Unless you need to defend against professionals, that should do it.
Beware of a "quick format" which leaves most of the disk untouched,
though. Change the partitions to avoid that.
I'd use a different OS than what you are running; just download a free
Linux or one of the BSD's
ubuntu.com, freebsd.org, netbsd.org, etc.
An easier way is to just download a free utility. That's what I'd do:
http://freshmeat.net/projects/dban/The classic paper on recovering data from allegedly erased disks
is
http://www.cs.auckland.ac.nz/~pgut001/pubs/secure_del.htmlIt recommends 35 writes with particular patterns of bits.
However, it is for defending against people who do things like
dismantling the disk and using custom-programmed disk
controllers to look for traces of data. Also, it was written in
1996, so it is probably out of date now.
Here's something I wrote on the topic in a newsgroup 10 years ago:
This comes up often enough to be a FAQ, but I'm not sure which FAQ
document would have it.
To do it really well is difficult.
For example, suppose the file is written & then a disk-check program
finds a bad block in it, copies data elsewhere & maps the bad block out.
Now nothing running on your OS sees that bad block, but it may contain
data which an attacker bypassing the OS could recover. You cannot defend
against that without bypassing the OS yourself to overwrite the block. Even
then, are you sure your overwrite worked, given that the block has problems?
This gets even harder if the disk drive is smart enough to map out bad blocks.
Does it even tell the controller about that?
You also have to be careful that everything gets physically written to the
disk. 20 overwrites are pretty ineffective if all they're doing is changing
data in a RAM cache.
There are also papers around on sophisticated attacks using specialised
hardware & measuring small differences in disk magnetism & . . . I don't
think there's a certain defense against them short of destroying the disk.
At one point, I had a copy of a US gov't standard for clearing off disks
with mildly secure stuff on them. The hard part was as above; dealing
with bad blocks & providing guarantees they'd been dealt with.

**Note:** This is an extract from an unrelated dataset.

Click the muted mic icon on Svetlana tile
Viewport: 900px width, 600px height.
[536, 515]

Also, little details. Suppose you have a six-block file that gets truncated
to 3.5 blocks by some user action. When it's later deleted, should your
overwrite do 3.5 blocks or 4? What about the other two blocks?

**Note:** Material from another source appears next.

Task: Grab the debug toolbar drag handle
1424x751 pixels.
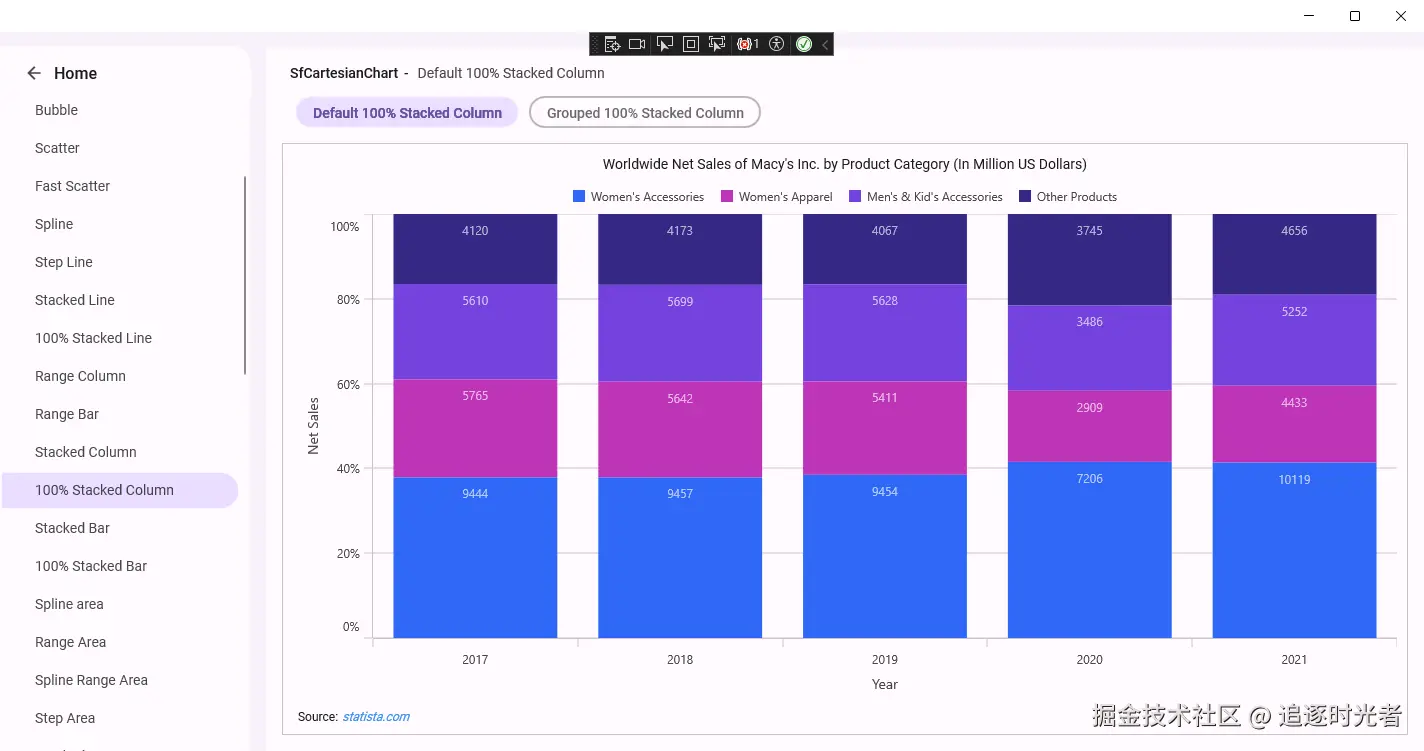Action: tap(596, 44)
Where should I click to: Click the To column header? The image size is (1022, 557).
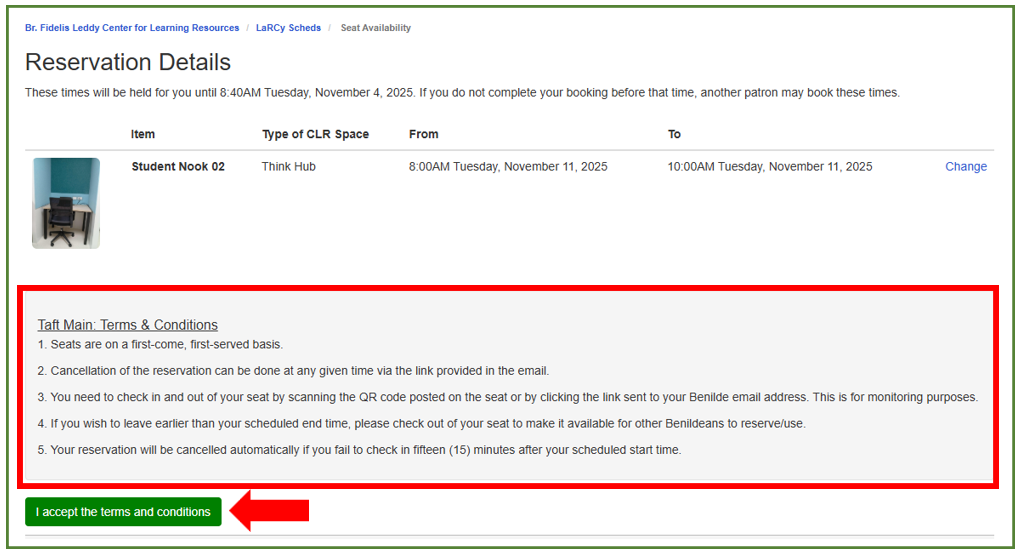tap(674, 134)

The easy part was just overwriting files. as I recall (this was years back),
that needed at least three writes, one all-0s, one all-1s & one random.
Two points I recall from the code I wrote:
for( i = 0; i < 256 ; i += 85)
puts a byte through binary values:
00000000
0101010101
1010101010
11111111
which is handy.
You do the loops inside out. For any other application you might
do the file stuff in the outer loop & bit-fiddling in the inner. For this,
you write a function that writes the same byte to every byte of a
file, with frequent fflush()s & an fclose() at the end.
You then call that inside the for() loop above, four times with
different bytes each time, & a time or two with random data.